DK PBB memilih pekan lalu untuk tidak mencabut secara permanen sanksi ekonomi terhadap Iran atas program nuklirnya, memberikan pukulan ekonomi besar yang diklaim Teheran sebagai “berat sebelah secara politis”.
Pemungutan suara itu menyusul proses 30 hari yang diluncurkan pada akhir Agustus oleh E3 untuk memberlakukan kembali sanksi kecuali Teheran memenuhi tuntutan mereka.
Iran memberikan perlawanan terhadap voting DK PBB, dengan mengatakan bahwa pemberlakuan kembali sanksi akan “secara efektif menangguhkan” kerja sama negara itu dengan Badan Energi Atom Internasional (IAEA), badan pengawas PBB.
Pada hari Senin, anggota parlemen garis keras di Iran menuntut agar negara itu mulai membangun bom nuklir karena kekhawatiran pemberlakuan kembali sanksi dapat memulai kembali perang dengan Israel.
Jika tidak ada kesepakatan diplomatik yang ditemukan minggu ini, sanksi akan secara otomatis “kembali berlaku” pada Sabtu malam. Hal itu akan kembali membekukan aset Iran di luar negeri, menghentikan kesepakatan senjata dengan Teheran, dan memberikan sanksi atas pengembangan program rudal balistik Iran, di antara langkah-langkah lainnya.
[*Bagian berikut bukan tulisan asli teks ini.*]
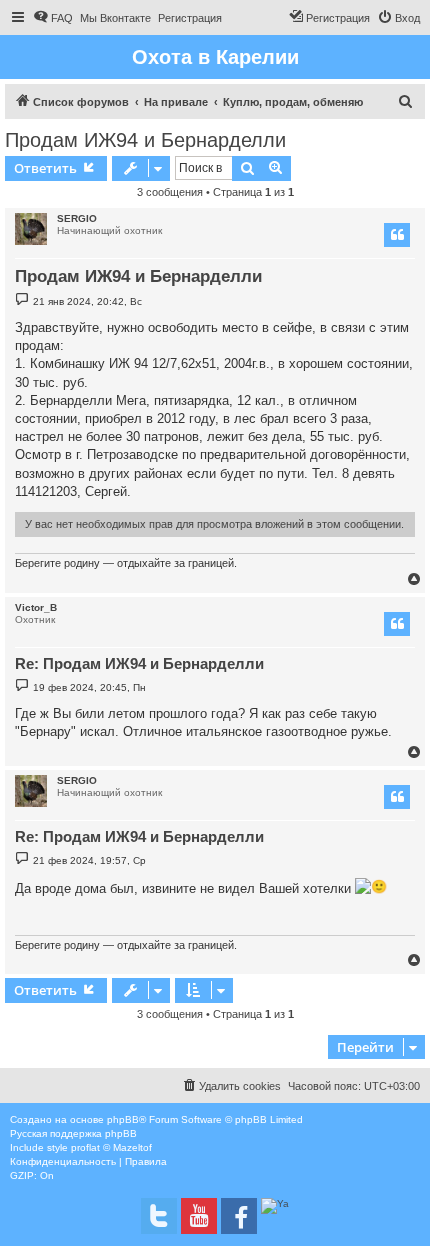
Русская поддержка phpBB (73, 1133)
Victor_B (36, 607)
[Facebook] (239, 1216)
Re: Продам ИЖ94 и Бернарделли (139, 663)
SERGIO (77, 218)
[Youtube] (199, 1216)
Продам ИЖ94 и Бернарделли (145, 140)
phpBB (123, 1119)
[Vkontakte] (159, 1216)
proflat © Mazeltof (111, 1147)
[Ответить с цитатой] (397, 235)
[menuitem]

Namun, semua harapan mungkin belum sirna. Kepala IAEA Rafael Grossi mengatakan pada hari Selasa bahwa sekelompok inspektur sedang dalam perjalanan ke Iran, untuk berjaga-jaga jika negara-negara mencapai kesepakatan dan menghindari pemberlakuan kembali sanksi.
“Segalanya mungkin. Di mana ada kemauan, di situ ada jalan,” kata Grossi. “Kami memiliki inspektur kami, dan inspektur sedang dalam perjalanan, dan ada kemungkinan untuk memulai pekerjaan ini, tergantung pada kemauan politis Iran.”